Erick engolia seco, balançando brevemente a cabeça em concordância.
***
Os anos se passaram e Lorcan observava o ducado pela janela do seu escritório. Katlyn havia sido enviada para outra missão e Njal estava treinando o exército. O duque lidava com as questões administrativas de Icarus, mas parou de analisar as inúmeras pilhas de papéis para focar na bela paisagem do ducado. As pessoas viviam felizes, apesar das regras ríspidas, mas era a única forma que o homem encontrou de protegê-las do mundo externo.
— Uma moeda de stans por seus pensamentos. — comenta uma voz jovial atrás de si.
Lorcan inspirava profundamente, ainda mantendo o foco no horizonte quando pergunta:
— O que veio fazer aqui, Raven? Pensei que estivesse espionando a situação do reino de Aryan. Você é novo na equipe, não deveria negligenciar as suas obrigações.
— Voltei mais cedo do que o esperado. Quem diria que conseguiria informações tão rápido? — dizia seguido de uma risada descontraída. Raven parava ao lado do seu líder, virando o rosto para o vasto ducado. — Eu nunca me importei com as mortes e as torturas. Na verdade, até acho divertido! Mas por que ir tão longe?
O duque tinha um olhar distante, perdido em lembranças do seu passado.
— O objetivo de Sirius era me tornar uma cópia do Christian, mas por que ser igual à ele se eu posso ser melhor? Eu não serei o cão de guarda de nenhum membro arrogante da realeza. Eu serei aquele que estará no topo.
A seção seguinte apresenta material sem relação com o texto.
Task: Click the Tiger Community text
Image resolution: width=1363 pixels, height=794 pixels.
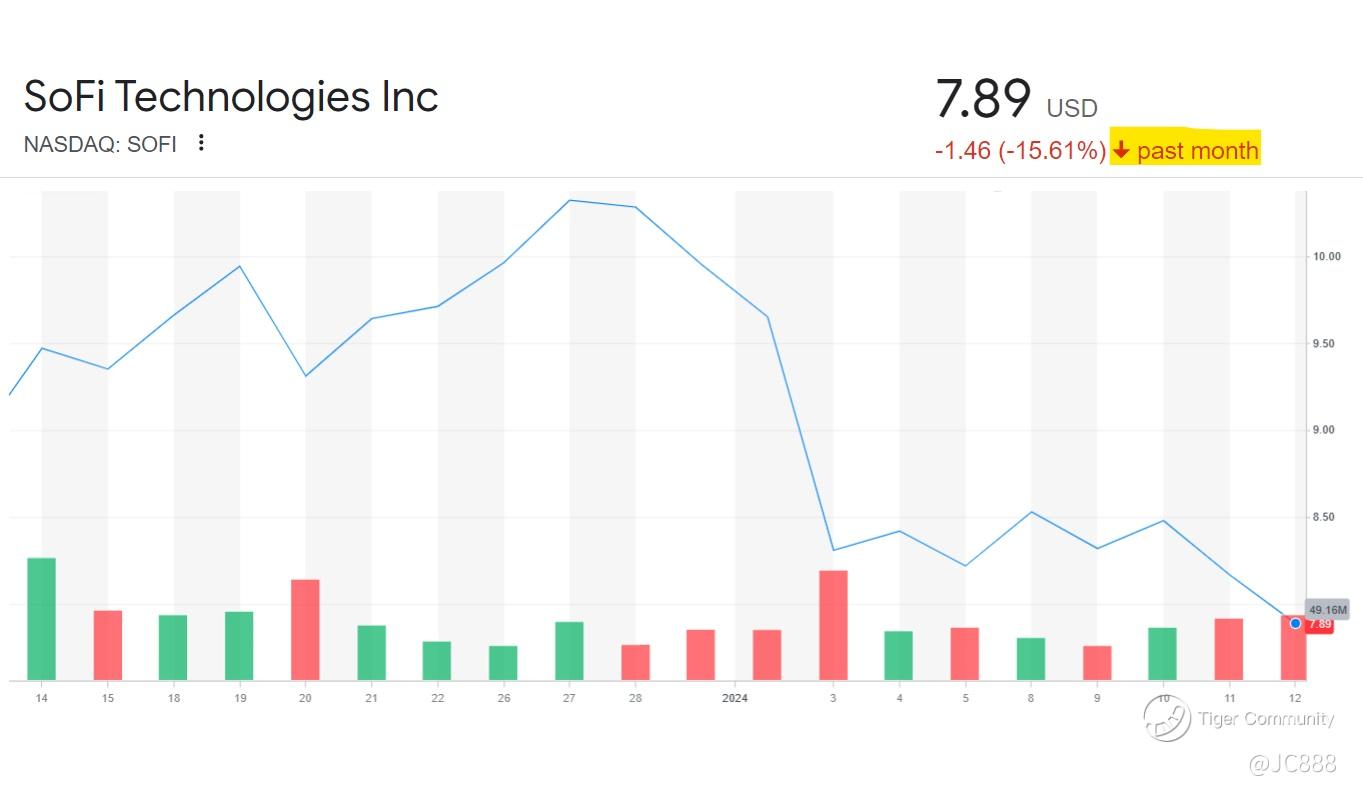Action: click(1265, 718)
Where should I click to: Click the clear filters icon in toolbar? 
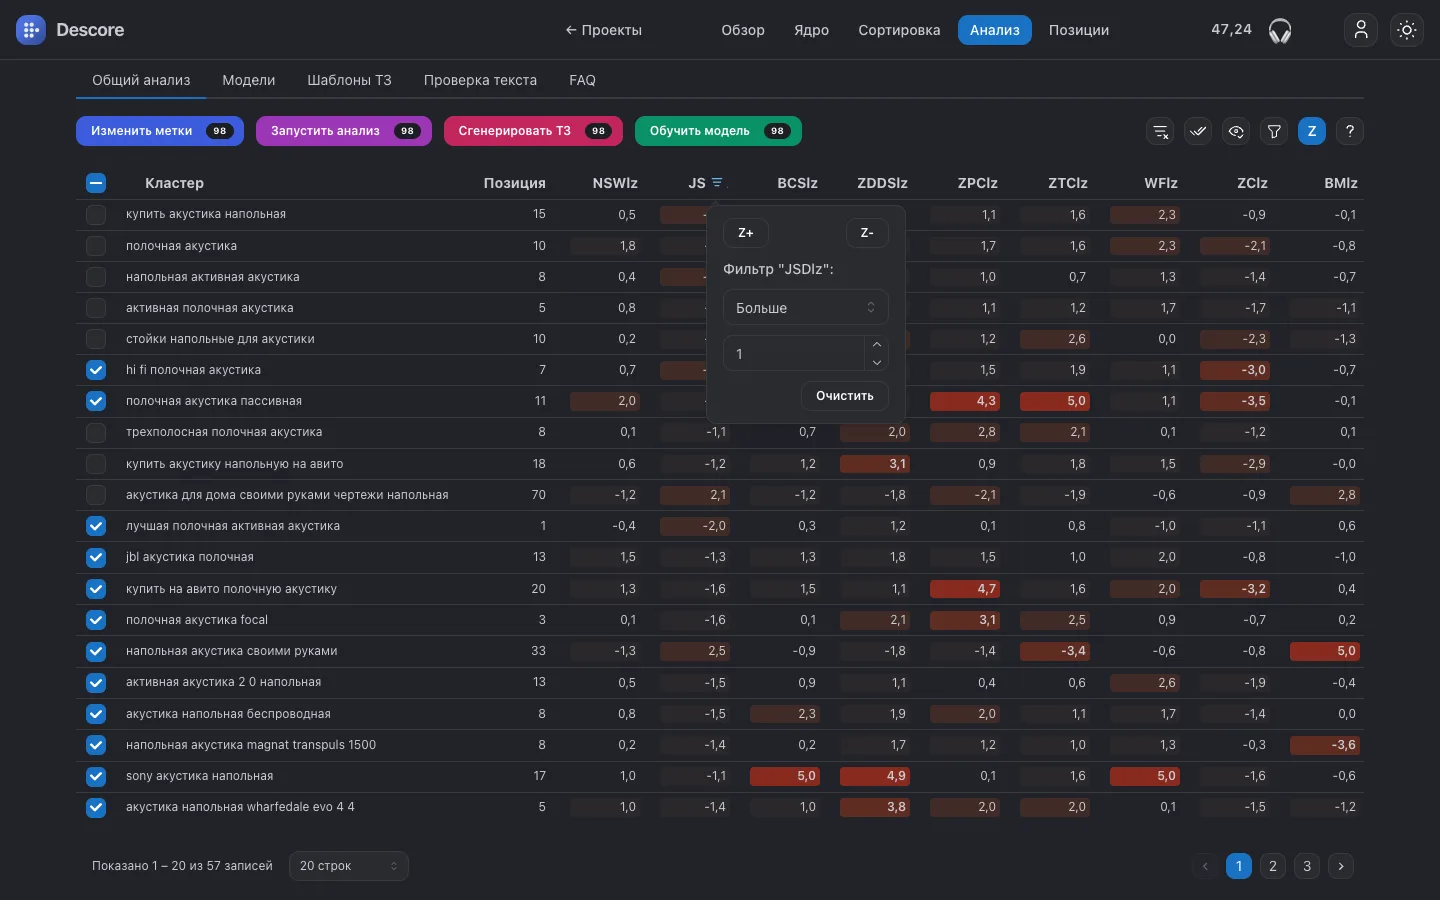pyautogui.click(x=1160, y=131)
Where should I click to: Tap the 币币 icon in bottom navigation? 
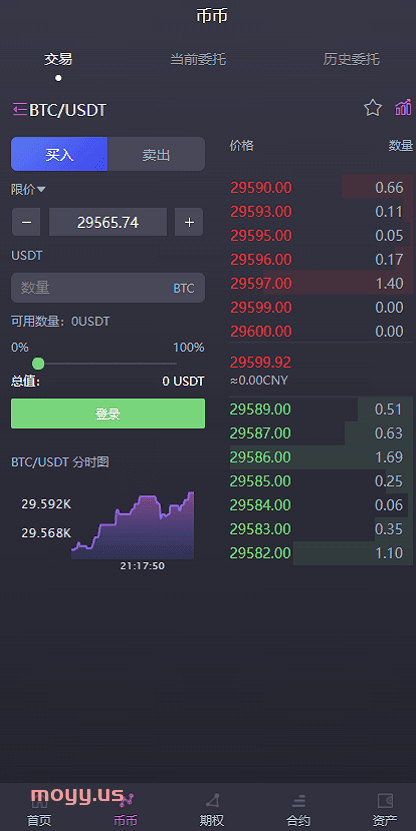pyautogui.click(x=126, y=799)
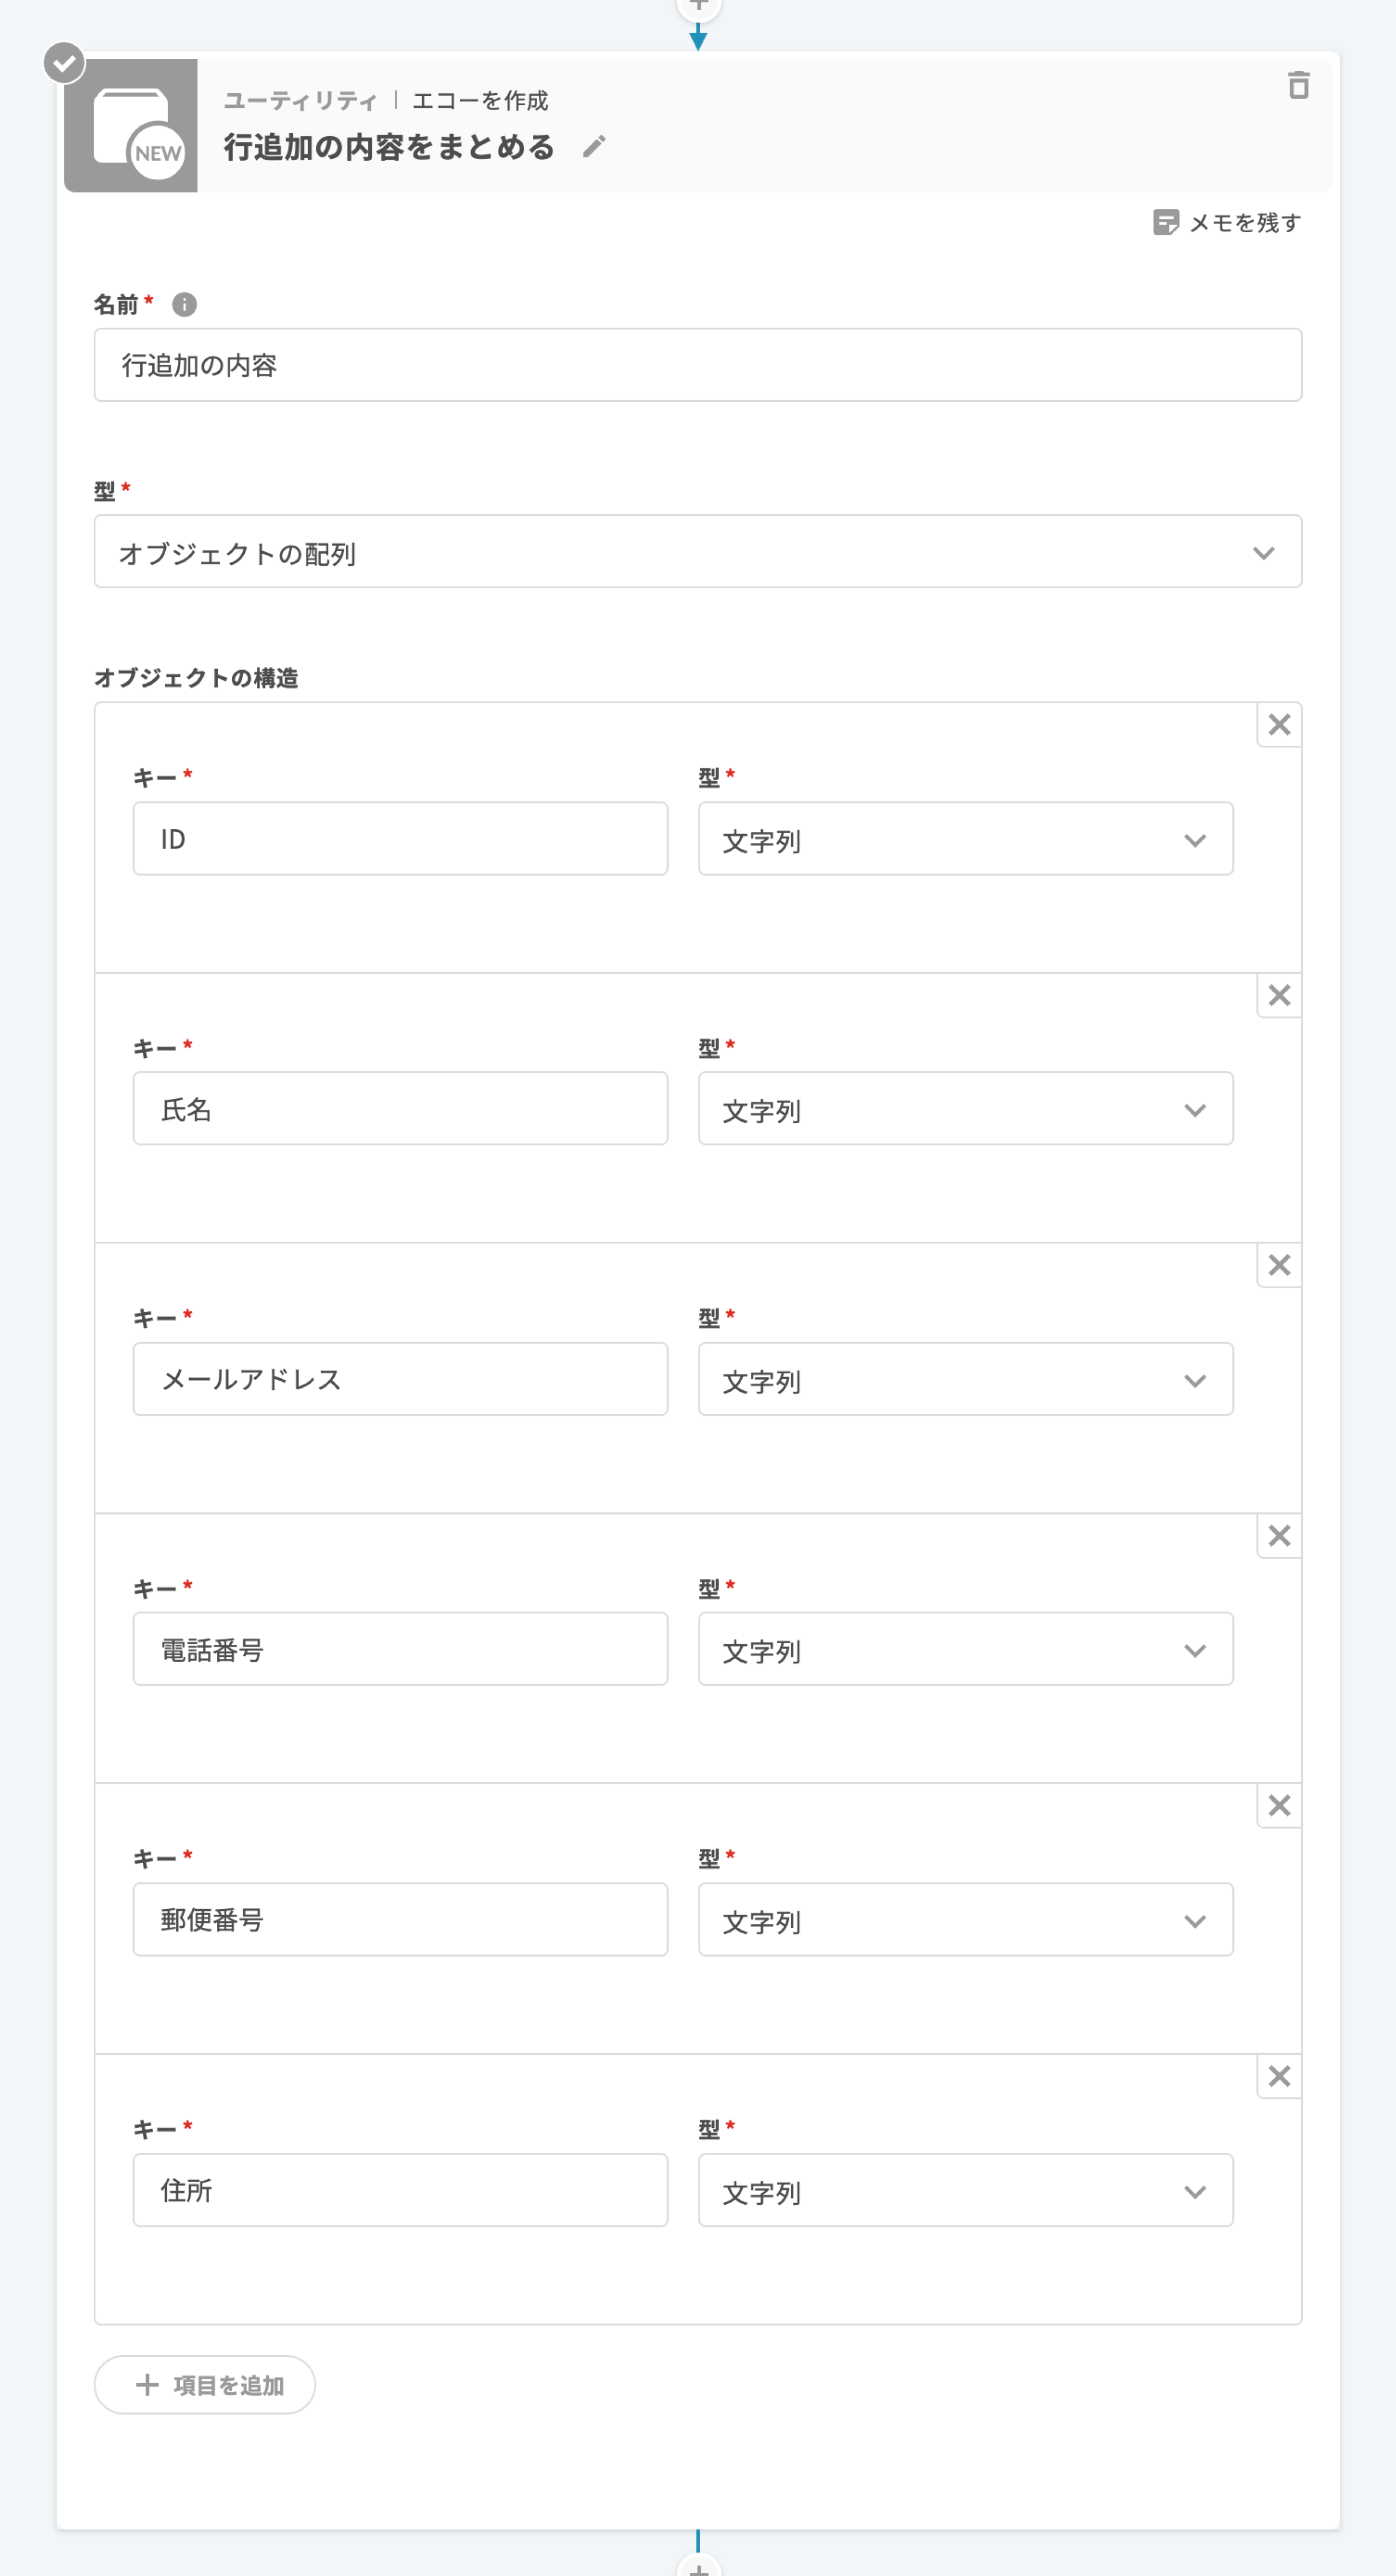Delete this step with the trash icon
The image size is (1396, 2576).
coord(1298,85)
Os olhos de Raven brilham com a resposta, sem conter o ânimo.
— Ser o rei de Velorum... É um objetivo grande e honroso, como você! Isso será divertido!
O espião faz uma breve reverência antes de sair do escritório. Lorcan sentia a brisa matinal jogar algumas mechas do longo cabelo para trás. E mesmo cada vez mais próximo do seu objetivo, havia um vazio angustiante em seu peito.